ITF president David Haggerty said that taking another year “to build consensus around the World Cup of Tennis Finals will allow us to finalize an even stronger recommendation to the AGM. This decision shows that we do not act unilaterally, and are working with all our stakeholders to find the best solution for tennis.”

Except, it seems they kind of did act unilaterally by announcing it in the first place. It appeared to be a quick reaction to the new Laver Cup event scheduled for September and organized outside the ITF’s purview. 

The ITF is organizing a task force to look into the World Cup of Tennis issue. That, of course, is something they might well have done before they announced it. The co-chairs will be two ITF board members. One is Haggerty’s fellow American Katrina Adams, president of the USTA. The other is new French Federation chief Bernard Giudicelli. Other outside experts also will be consulted.

The list of the other planned Davis Cup and Fed Cup reforms has been finalized. It will be put to a vote at the ITF’s annual general meeting Aug. 4 in Ho Chi Minh City, Vietnam.

Proposed changes to Davis Cup

*All singles matches in Davis Cup will be played as best-of-three tiebreak sets, rather than best-of-five sets. Davis Cup will retain its three-day format. Doubles still played on the Saturday over the best-of-five sets.

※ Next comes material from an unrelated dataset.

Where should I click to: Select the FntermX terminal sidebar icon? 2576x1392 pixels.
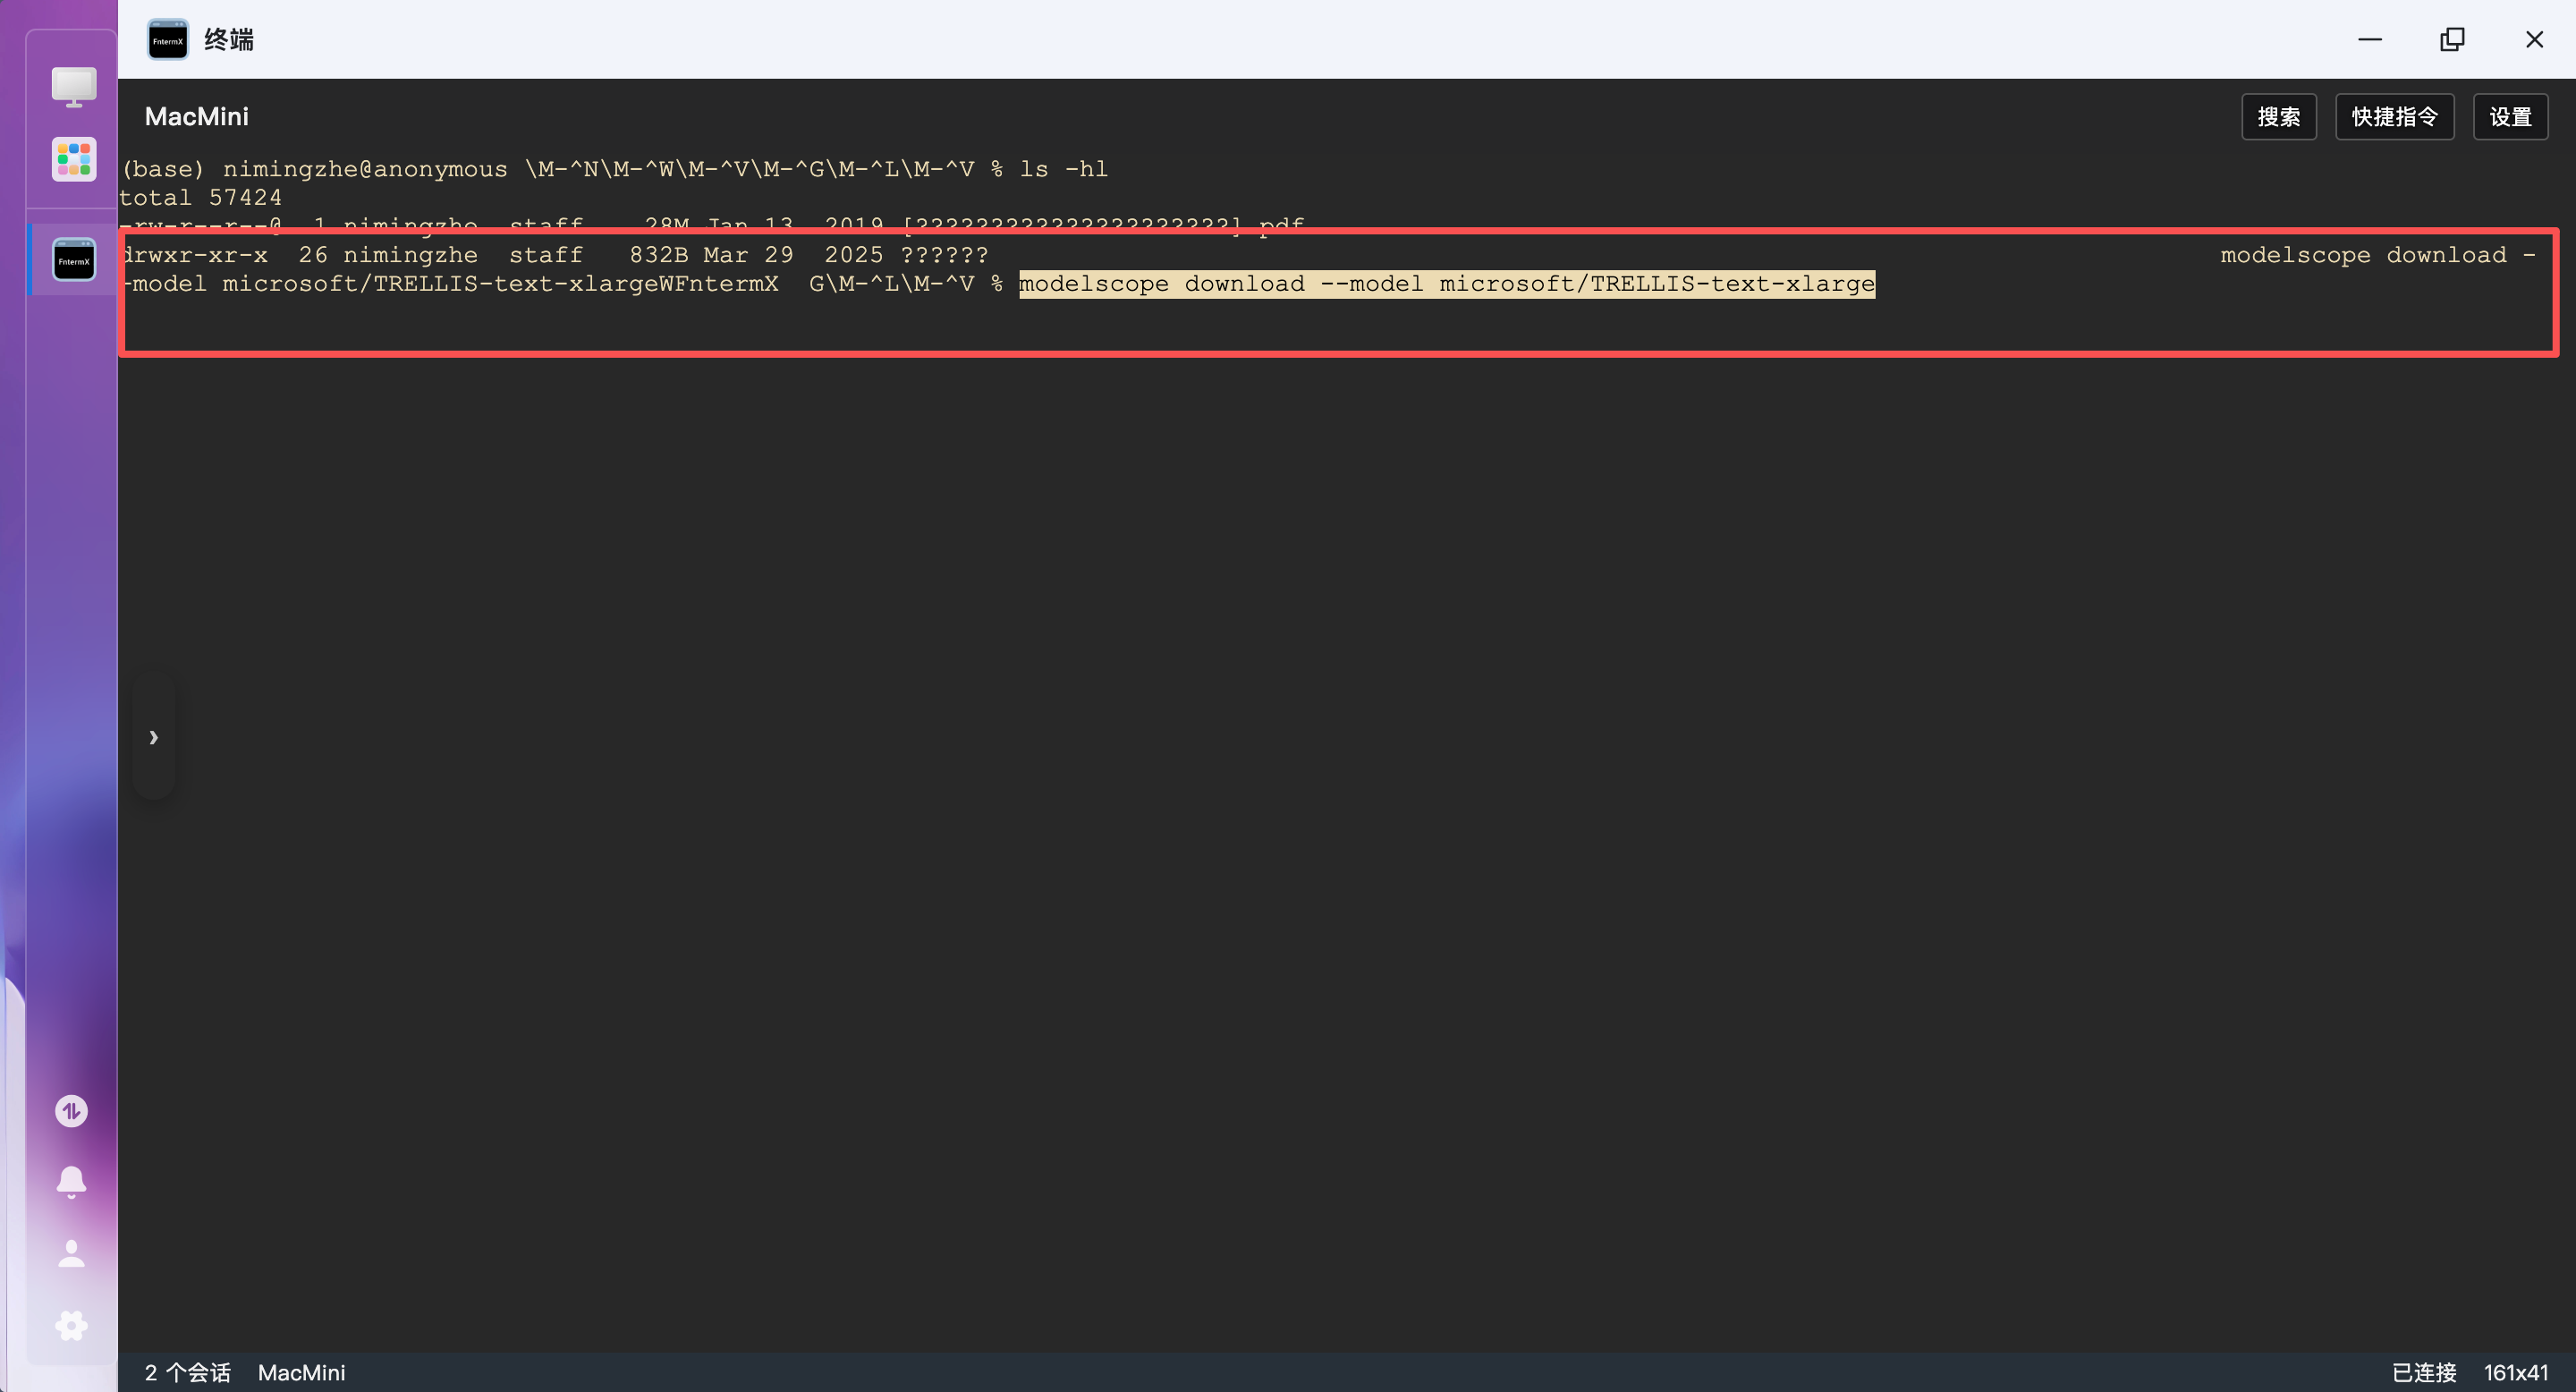pyautogui.click(x=74, y=260)
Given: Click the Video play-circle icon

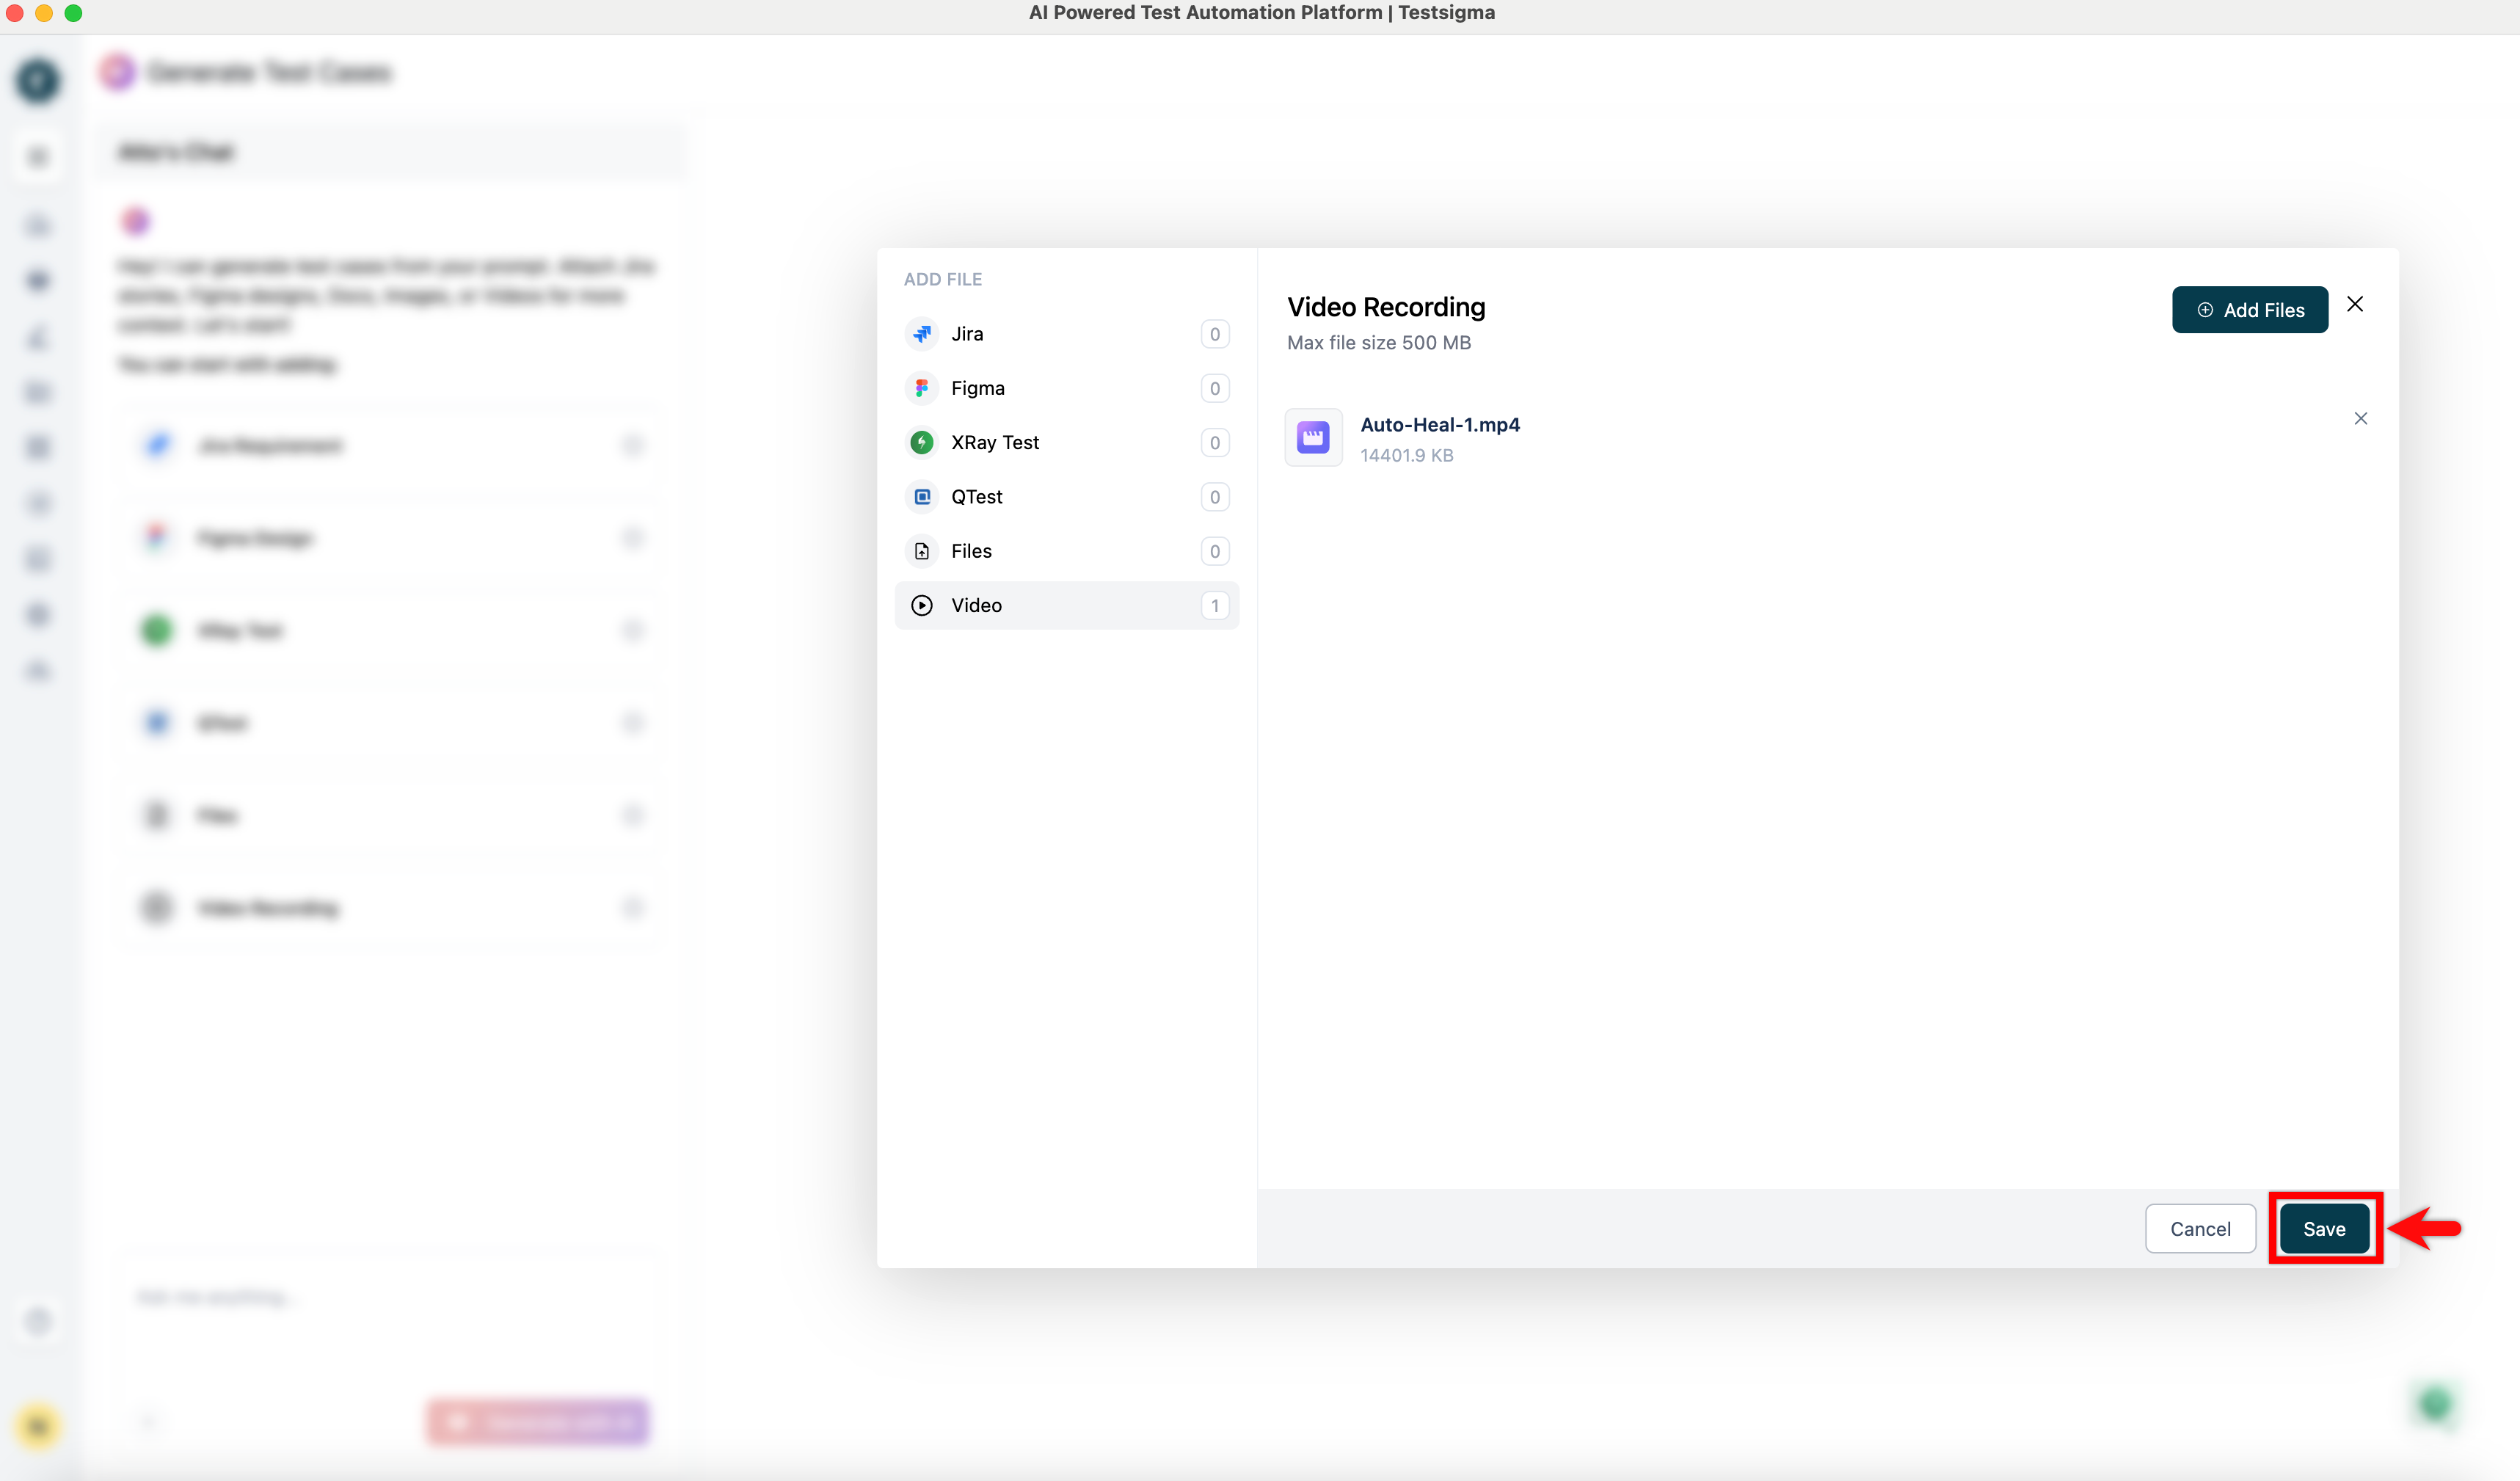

*The finalists in both Davis Cup and Fed Cup will be guaranteed the choice of hosting their first-round tie in the following year.

*The Davis Cup dead rubber policy will be amended to reduce the number of dead rubbers. If the fourth match is decisive, and lasts three sets or at least 90 minutes, the fifth match will not be played. A match tiebreak will replace the third set in all Davis Cup dead rubbers.

*Hosting costs for national associations will be reduced. This includes the reduction of match court availability by one day.

*Player onsite commitments will be reduced.

The ITF still wants to combine World Groups I and II in Fed Cup to one 16-nation group, the same as Davis Cup. But it doesn’t sound as though that is a short-term change. Certainly it won’t happen in 2018.